(Saved entries)
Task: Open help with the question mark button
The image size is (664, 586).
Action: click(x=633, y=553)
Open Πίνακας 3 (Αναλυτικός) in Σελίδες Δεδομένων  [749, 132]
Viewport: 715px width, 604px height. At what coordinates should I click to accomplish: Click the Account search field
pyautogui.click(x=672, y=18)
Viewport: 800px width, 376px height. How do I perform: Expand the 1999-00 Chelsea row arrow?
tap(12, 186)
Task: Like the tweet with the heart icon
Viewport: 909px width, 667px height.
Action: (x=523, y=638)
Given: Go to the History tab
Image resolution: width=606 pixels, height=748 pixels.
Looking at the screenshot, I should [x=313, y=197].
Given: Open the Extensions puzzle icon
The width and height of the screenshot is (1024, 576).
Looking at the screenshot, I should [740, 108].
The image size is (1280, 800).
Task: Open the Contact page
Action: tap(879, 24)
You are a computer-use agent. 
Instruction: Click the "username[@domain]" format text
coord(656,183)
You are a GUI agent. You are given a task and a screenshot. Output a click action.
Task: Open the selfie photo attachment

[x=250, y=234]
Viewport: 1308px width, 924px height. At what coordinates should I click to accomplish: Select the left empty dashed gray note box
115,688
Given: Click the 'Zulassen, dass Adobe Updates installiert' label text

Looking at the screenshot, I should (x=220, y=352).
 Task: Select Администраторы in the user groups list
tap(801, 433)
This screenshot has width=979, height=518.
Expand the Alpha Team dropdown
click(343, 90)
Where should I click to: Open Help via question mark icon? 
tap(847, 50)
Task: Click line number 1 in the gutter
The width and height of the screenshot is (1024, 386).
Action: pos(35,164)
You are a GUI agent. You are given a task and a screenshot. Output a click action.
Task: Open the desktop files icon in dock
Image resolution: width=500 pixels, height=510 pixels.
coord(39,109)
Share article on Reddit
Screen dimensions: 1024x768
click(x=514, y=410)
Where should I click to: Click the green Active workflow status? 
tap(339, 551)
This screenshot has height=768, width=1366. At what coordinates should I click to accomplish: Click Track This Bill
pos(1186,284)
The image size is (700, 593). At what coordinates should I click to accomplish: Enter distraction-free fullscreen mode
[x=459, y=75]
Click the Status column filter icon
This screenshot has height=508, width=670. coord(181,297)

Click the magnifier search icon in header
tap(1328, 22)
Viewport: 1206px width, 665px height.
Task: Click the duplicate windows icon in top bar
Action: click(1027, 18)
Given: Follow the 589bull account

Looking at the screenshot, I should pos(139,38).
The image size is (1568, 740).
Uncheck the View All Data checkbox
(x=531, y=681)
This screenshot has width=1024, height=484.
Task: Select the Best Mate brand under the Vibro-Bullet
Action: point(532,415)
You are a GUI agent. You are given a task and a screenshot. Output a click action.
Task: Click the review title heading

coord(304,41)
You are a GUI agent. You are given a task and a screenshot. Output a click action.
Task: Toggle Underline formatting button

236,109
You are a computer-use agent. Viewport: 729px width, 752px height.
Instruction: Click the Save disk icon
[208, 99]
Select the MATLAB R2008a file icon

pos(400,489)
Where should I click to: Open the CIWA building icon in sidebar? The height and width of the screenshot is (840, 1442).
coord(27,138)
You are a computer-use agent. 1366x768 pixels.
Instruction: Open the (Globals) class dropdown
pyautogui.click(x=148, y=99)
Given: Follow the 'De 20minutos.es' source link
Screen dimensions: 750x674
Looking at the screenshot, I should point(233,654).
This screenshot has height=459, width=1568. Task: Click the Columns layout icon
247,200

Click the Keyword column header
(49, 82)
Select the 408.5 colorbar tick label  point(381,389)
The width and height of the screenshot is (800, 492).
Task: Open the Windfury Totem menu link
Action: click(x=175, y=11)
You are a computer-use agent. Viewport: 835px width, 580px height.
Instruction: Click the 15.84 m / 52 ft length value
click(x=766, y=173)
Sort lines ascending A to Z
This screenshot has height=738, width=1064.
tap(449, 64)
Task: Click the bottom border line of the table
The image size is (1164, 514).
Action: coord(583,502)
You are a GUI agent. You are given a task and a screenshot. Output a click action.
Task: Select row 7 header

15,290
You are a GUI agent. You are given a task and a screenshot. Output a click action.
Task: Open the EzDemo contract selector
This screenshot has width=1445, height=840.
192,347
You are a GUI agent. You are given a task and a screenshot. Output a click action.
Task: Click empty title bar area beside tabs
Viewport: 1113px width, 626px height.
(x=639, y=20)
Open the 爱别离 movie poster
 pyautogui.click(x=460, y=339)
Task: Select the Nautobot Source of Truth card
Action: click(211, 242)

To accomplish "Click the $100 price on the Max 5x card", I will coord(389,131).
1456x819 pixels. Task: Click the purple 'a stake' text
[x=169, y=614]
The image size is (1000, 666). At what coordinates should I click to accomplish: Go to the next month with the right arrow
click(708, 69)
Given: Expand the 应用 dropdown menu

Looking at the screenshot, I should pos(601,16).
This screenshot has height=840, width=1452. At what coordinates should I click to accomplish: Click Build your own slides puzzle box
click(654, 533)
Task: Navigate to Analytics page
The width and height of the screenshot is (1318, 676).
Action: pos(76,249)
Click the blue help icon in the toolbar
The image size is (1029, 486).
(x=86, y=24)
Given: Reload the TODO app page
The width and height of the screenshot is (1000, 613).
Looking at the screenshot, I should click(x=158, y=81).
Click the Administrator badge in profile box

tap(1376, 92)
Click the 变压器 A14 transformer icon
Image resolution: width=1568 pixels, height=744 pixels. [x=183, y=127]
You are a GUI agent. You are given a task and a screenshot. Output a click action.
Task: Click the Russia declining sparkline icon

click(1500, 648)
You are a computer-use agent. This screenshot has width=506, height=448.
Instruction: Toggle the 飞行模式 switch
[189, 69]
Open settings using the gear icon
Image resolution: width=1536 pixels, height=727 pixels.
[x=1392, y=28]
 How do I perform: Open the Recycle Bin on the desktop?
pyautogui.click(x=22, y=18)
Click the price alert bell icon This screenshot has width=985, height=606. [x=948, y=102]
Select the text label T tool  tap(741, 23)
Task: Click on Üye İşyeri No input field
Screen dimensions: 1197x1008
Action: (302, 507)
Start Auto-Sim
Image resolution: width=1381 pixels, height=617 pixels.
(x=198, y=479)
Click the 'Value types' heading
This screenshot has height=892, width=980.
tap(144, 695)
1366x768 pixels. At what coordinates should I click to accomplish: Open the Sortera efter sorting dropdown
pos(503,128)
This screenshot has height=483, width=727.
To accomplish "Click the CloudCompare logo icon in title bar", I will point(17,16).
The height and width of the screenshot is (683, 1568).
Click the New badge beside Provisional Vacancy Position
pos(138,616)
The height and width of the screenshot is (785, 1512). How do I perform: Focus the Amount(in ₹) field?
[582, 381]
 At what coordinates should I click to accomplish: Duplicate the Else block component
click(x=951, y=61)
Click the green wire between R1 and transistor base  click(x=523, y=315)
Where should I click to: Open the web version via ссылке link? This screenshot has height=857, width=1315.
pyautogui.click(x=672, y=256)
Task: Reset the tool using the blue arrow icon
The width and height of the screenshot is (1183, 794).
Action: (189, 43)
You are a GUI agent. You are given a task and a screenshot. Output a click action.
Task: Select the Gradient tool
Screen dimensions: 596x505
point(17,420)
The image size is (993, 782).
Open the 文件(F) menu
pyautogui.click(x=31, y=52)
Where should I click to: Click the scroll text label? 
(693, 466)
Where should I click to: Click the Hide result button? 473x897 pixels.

EXERCISE OBJECTIVE
What lines above mention "will"? Copy each one.

EXPECTED OUTPUT
To accomplish "Click the $100 price on the Max 5x card", I will coord(389,131).
To accomplish "Click the CloudCompare logo icon in title bar", I will point(17,16).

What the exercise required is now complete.